Reproduce the items below verbatim, from the line containing "Image resolution: width=763" through the line containing "goculinate-taskbar-button is located", with both of those lines included.
+++ Exercise data +++
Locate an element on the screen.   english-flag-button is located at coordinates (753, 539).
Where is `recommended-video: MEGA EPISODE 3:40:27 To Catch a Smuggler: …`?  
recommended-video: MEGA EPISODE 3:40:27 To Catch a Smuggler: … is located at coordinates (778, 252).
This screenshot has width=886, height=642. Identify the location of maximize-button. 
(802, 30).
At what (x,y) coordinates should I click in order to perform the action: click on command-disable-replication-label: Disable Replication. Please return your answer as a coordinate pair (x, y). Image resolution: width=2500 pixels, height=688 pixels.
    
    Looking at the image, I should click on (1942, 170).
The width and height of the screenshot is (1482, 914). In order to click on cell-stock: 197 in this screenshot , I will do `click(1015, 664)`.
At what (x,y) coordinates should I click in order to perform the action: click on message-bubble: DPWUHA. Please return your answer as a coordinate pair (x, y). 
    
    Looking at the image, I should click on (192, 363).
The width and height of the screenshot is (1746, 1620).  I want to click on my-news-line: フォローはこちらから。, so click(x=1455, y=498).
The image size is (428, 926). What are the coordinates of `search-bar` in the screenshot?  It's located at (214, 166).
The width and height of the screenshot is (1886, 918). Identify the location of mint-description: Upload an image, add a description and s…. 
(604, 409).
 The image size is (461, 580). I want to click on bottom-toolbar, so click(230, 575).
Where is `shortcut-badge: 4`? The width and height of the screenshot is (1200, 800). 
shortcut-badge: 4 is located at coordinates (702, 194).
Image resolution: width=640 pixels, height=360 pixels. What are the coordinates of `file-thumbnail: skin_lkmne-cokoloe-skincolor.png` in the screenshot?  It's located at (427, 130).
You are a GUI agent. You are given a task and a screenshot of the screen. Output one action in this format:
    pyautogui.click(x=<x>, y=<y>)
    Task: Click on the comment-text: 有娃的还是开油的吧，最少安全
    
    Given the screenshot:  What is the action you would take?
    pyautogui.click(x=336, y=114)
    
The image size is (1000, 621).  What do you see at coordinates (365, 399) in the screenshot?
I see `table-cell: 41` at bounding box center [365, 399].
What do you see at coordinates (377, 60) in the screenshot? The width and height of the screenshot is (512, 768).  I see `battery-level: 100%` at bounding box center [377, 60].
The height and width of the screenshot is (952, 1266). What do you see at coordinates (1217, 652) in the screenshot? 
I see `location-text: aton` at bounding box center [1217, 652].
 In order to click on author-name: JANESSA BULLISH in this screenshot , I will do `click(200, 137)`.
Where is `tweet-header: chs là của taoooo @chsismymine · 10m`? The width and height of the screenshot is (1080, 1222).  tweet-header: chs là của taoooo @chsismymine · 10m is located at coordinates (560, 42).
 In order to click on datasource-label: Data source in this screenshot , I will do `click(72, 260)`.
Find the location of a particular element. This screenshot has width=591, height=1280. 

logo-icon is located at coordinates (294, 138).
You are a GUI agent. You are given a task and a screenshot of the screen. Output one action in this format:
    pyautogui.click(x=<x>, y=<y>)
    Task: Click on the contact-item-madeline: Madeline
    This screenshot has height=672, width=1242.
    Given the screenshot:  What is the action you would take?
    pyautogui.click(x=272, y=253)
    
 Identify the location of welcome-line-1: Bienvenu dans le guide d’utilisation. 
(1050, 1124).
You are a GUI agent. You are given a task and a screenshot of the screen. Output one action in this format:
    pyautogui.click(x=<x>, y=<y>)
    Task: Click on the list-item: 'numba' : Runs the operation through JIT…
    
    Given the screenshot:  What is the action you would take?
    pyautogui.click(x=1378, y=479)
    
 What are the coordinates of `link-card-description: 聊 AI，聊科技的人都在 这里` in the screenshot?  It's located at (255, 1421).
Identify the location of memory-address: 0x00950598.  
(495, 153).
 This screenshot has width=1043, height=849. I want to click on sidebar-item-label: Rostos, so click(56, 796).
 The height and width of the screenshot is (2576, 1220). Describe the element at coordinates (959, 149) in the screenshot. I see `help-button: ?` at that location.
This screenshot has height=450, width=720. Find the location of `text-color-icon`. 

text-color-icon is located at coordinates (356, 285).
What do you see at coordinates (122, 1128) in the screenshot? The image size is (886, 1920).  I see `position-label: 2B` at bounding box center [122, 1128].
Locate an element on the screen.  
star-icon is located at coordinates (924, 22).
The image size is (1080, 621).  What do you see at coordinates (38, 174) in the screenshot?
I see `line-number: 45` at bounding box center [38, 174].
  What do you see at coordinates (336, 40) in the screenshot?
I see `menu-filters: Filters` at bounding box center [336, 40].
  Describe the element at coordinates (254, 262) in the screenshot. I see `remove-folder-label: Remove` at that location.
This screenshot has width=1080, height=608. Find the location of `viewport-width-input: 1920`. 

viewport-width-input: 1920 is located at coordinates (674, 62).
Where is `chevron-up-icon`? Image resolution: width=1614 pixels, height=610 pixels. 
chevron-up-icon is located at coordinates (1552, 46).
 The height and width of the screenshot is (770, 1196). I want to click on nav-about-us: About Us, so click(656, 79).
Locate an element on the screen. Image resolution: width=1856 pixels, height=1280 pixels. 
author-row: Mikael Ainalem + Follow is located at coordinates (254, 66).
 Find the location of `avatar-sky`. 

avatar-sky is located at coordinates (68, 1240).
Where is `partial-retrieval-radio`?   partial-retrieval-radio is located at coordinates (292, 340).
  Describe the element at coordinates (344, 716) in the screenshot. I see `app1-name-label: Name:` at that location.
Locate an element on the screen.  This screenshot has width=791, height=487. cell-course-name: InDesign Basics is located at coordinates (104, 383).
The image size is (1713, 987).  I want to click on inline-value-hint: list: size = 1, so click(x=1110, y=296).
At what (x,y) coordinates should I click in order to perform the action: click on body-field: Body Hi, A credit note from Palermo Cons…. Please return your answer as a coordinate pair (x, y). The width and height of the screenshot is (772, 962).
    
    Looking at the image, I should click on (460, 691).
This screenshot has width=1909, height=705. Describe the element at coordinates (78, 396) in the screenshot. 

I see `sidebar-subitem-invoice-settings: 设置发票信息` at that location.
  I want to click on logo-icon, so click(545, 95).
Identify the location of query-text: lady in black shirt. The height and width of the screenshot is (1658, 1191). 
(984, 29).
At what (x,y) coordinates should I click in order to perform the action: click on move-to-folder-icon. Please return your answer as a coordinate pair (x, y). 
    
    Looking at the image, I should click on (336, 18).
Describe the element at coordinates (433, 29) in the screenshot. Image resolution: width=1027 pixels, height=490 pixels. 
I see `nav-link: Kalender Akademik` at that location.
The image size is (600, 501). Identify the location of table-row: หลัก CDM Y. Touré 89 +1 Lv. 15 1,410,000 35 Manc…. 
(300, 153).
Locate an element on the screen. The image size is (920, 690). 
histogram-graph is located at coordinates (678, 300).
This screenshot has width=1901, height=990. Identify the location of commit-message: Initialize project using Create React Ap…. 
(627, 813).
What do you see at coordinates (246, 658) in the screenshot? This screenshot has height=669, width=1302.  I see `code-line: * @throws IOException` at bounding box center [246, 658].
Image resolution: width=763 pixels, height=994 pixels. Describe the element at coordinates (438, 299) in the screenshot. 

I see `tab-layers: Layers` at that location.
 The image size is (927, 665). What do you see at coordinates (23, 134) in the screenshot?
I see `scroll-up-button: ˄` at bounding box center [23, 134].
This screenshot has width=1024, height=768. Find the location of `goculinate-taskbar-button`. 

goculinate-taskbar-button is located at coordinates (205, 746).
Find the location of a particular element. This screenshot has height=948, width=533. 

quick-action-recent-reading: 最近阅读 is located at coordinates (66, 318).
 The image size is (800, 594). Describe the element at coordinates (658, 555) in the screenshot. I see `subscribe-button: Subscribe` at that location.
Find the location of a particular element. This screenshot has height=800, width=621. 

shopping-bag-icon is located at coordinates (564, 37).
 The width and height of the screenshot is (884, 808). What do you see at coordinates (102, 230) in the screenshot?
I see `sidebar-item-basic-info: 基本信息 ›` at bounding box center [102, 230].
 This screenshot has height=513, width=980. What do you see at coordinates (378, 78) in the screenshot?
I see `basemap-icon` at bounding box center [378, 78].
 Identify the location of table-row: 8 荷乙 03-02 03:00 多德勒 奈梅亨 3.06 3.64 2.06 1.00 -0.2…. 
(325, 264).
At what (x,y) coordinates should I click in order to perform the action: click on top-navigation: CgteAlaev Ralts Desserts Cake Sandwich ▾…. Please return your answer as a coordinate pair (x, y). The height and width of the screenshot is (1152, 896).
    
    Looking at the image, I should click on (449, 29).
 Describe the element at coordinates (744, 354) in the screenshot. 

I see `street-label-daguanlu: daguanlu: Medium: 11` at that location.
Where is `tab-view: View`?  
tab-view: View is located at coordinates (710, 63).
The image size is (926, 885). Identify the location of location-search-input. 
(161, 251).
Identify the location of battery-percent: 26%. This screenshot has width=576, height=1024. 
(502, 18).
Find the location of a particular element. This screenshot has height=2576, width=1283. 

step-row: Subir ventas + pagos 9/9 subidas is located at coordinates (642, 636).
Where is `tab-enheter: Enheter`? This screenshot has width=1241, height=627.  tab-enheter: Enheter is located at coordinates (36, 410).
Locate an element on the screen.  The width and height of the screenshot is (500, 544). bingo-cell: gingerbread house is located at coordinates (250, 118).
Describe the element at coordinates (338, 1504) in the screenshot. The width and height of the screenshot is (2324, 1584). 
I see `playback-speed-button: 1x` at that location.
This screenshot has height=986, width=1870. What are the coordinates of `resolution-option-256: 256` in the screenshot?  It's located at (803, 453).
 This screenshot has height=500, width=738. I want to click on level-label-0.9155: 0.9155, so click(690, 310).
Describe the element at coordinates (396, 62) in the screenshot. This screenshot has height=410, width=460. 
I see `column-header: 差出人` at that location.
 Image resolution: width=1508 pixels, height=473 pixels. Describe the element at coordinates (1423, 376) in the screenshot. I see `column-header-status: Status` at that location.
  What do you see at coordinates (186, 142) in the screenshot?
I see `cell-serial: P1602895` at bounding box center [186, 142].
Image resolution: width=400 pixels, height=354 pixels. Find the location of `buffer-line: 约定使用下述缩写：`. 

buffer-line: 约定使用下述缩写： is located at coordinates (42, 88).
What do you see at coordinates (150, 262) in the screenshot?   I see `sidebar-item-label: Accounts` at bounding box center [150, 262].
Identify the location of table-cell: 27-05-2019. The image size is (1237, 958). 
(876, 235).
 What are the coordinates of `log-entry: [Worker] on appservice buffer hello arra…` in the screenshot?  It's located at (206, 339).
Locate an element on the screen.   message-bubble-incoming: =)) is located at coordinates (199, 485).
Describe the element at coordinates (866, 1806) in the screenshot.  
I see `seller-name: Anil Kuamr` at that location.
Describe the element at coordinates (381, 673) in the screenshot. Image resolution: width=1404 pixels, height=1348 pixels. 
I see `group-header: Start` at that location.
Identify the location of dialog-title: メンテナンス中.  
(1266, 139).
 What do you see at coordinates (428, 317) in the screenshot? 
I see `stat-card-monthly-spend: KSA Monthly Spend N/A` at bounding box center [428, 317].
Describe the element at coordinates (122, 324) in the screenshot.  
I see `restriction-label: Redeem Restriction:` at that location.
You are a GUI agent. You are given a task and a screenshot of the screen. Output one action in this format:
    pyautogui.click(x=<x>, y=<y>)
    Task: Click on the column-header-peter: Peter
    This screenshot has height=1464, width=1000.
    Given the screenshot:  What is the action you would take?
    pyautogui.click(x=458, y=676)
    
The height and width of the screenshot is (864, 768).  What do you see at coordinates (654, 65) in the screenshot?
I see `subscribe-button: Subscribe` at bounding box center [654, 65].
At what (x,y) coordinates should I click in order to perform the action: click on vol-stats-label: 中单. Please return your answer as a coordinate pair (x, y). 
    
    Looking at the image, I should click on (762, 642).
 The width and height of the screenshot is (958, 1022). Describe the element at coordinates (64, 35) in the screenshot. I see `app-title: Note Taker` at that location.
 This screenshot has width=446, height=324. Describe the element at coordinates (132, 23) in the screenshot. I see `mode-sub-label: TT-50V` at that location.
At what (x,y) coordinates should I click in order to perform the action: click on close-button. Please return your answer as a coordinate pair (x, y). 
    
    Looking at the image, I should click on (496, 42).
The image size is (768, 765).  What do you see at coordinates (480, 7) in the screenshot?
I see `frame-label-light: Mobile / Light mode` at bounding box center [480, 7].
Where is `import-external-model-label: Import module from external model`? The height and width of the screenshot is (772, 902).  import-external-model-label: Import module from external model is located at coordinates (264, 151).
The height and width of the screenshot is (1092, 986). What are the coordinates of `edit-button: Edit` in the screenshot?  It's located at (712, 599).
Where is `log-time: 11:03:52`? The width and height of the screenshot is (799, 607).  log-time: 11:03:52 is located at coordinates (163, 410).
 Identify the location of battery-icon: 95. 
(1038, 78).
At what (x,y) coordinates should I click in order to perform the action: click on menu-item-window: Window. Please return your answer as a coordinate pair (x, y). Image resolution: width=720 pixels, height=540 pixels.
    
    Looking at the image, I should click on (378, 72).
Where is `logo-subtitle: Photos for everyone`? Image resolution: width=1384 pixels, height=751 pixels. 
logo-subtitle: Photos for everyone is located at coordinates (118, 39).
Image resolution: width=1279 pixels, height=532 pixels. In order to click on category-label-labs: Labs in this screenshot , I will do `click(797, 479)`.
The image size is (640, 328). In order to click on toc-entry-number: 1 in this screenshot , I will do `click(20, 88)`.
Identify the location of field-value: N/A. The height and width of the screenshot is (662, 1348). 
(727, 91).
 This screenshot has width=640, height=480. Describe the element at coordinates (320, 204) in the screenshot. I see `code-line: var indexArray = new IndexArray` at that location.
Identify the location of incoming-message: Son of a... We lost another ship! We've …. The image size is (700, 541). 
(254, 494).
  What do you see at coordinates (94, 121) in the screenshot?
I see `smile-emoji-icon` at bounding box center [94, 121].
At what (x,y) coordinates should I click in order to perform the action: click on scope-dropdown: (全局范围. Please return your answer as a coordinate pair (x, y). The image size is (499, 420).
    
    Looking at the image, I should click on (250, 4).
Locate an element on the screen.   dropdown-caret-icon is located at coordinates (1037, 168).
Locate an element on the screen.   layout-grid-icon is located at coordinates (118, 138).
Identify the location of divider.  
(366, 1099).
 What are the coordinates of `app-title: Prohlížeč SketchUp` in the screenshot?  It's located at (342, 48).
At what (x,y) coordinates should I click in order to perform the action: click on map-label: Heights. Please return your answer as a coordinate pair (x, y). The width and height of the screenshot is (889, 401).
+++
__Expected output__
Image resolution: width=763 pixels, height=994 pixels. Describe the element at coordinates (438, 299) in the screenshot. 

I see `tab-layers: Layers` at that location.
 The image size is (927, 665). What do you see at coordinates (23, 134) in the screenshot?
I see `scroll-up-button: ˄` at bounding box center [23, 134].
This screenshot has width=1024, height=768. Find the location of `goculinate-taskbar-button`. 

goculinate-taskbar-button is located at coordinates (205, 746).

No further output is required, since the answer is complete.